Postmodernism: the quickest introduction ever

Recently, soon-to-be-Dr. apparently working-on-her-masters at the moment Helen Pluckrose wrote an excellent article (https://areomagazine.com/2017/03/27/how-french-intellectuals-ruined-the-west-postmodernism-and-its-impact-explained/) on how postmodernism is ruining the world, as well as describing in detail what postmodernism is. I don’t know nearly as much about postmodern philosophy as Pluckrose, and I strongly recommend reading her article on it (and following her on Twitter, @HPluckrose). However, it is a pretty long article. So I thought perhaps I would write a super quick introduction to the two things which I consider the most prominent aspects of postmodernism.

First, Postmodernist thought holds that any two hypotheses that are held by people are equally valid. Neither is preferable, or more correct, than the other. By extension, it holds that evidence does not demonstrate the correctness or incorrectness of an hypothesis.

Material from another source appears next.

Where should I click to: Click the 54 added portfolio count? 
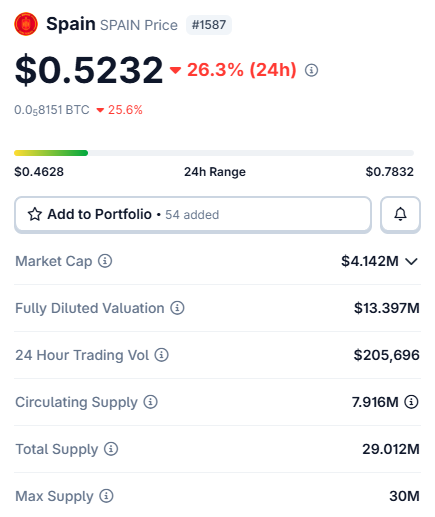(x=192, y=215)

Now, it is true that most philosophers agree that we can never have absolute certainty about most hypotheses. However, classical philosophers would hold that we can have practical certainty, especially on a pragmatic level (the entire point of the scientific method is to develop ways of finding evidence which leads to practical certainty about pragmatically useful hypotheses). Newtonian physics, for instance, is not exactly correct, but we can have practical certainty that it provides a pragmatically useful model for most everyday occurrences. Thus, most philosophers, while admitting the theoretical impossibility of absolute certainty, would maintain that it is possible to rank different hypotheses by how likely they are, how well-evidenced they are, and so on. The postmodernist, on the other hand, literally holds that Newtonian physics is neither more nor less true than Aristotelian physics, and that the statement ‘2+2=5’ is as valid as the statement ‘2+2=4.’ (In which case, there is no gender wage gap, since 73 cents = 100 cents!*).

For a more bizarre example, the hypothesis ‘humans have to have water in order to survive,’ is given the same level of validity as ‘humans do not need to drink in order to survive,’ by the postmodernist. Which leads one to ask why they bother eating and drinking…

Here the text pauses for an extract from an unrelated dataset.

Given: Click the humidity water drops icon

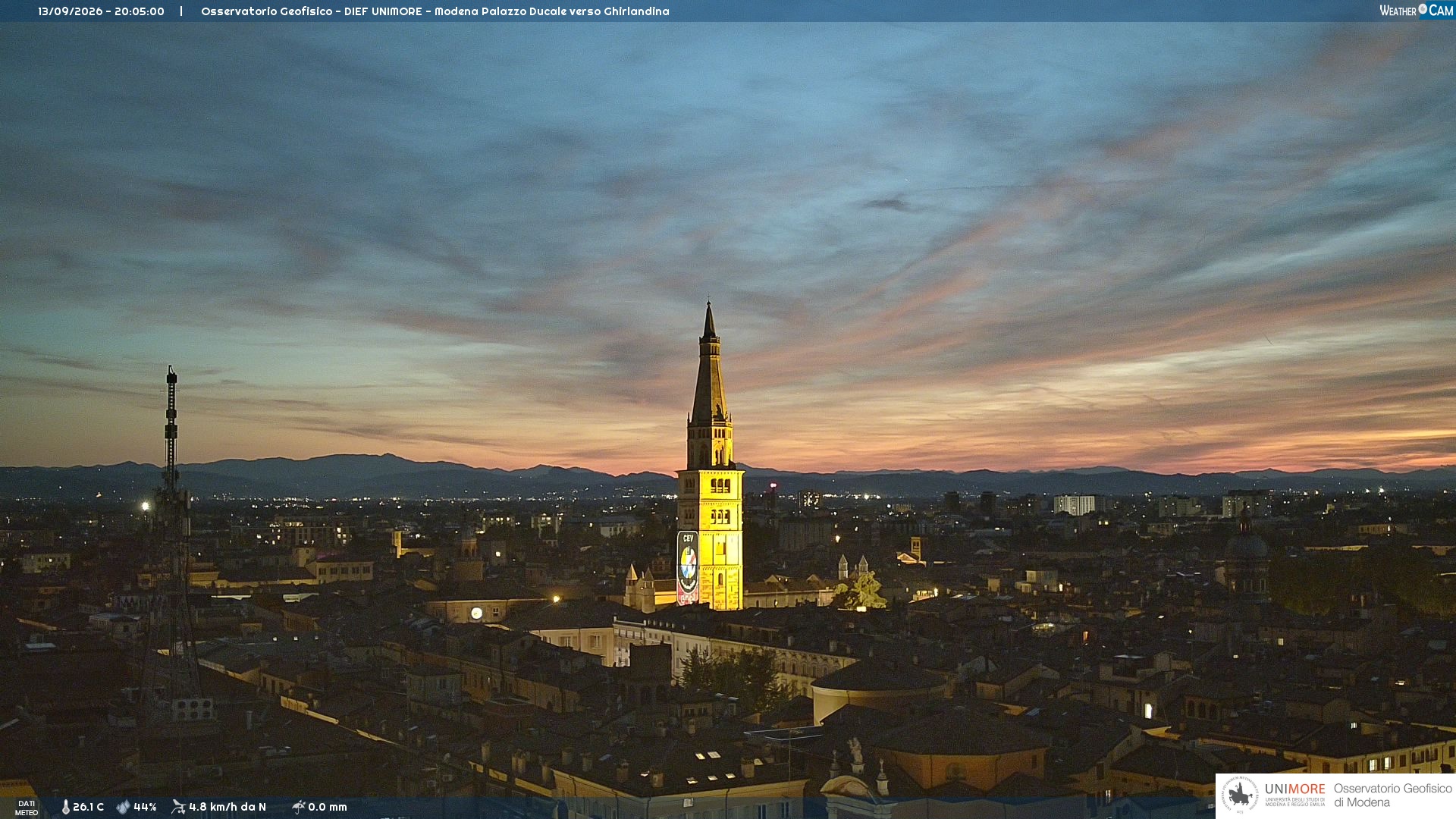Looking at the screenshot, I should (123, 807).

In practice, one of the ways which this manifests is the idea that ‘lived experiences’ matter more than empirically acquired data. If a person has an experience and interprets it in a certain manner, this is considered to be just as valid as a claim based on empirical, objective evidence (the very notion of empirical, objective evidence is denied by postmodernism). In an ironic twist, the lived experiences of a person are sometimes denied by identity politics practitioners when they are ‘inconvenient.’ For example, the experiences of ex-muslims is largely ignored by SJWs (as well as the well-documented evidence – but ignoring well-documented evidence is a core principle of postmodernism).

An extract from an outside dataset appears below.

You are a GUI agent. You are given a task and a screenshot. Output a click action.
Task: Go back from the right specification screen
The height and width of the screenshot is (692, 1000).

Second, connected to this first point, a major tenet of certain strains of postmodern thought is identity politics, which are comprised of two claims. The first claim is that an individual’s entire identity is defined by their cultural demographics. Groups are reduced to homogeneous masses of interchangeable individuals. The second is the claim that, because lived experiences are all that matter, and because a person is reducible to their cultural demographics, that two people from different demographics can never understand one another (I’m probably presenting this using far more logic than the postmodernists themselves – after all, logic is no more valid than illogic in their opinion). This leads to the bizarre idea that male politicians cannot make choices that are good for women, that white politicians cannot make choices that are good for blacks, and so on.

Of course, many people are merely influenced by postmodern ideas, and do not take them to such an extreme. For example, some postmodernists might not say all hypotheses are equal, but rather suggest that any sincerely held hypotheses are equal, regardless of the evidence for or against them, especially if these hypotheses have a cultural connection (e.g. some Australians maintain that the aboriginal myths about the origins of the Aboriginal people are just as valid as scientific theories about how humans arrived in Australia, since the aboriginal culture has sincerely believed these myths). This is the Tinkerbell version of postmodernism: if some person really thinks something, then it is true (insofar as anything can be ‘true’).

*I am well aware that after accounting for other variables, gender contributes only about a 6 cent gap, not the 73 cents to the dollar statement made here. However, since that is the one that is bandied about, it is the one I have used here.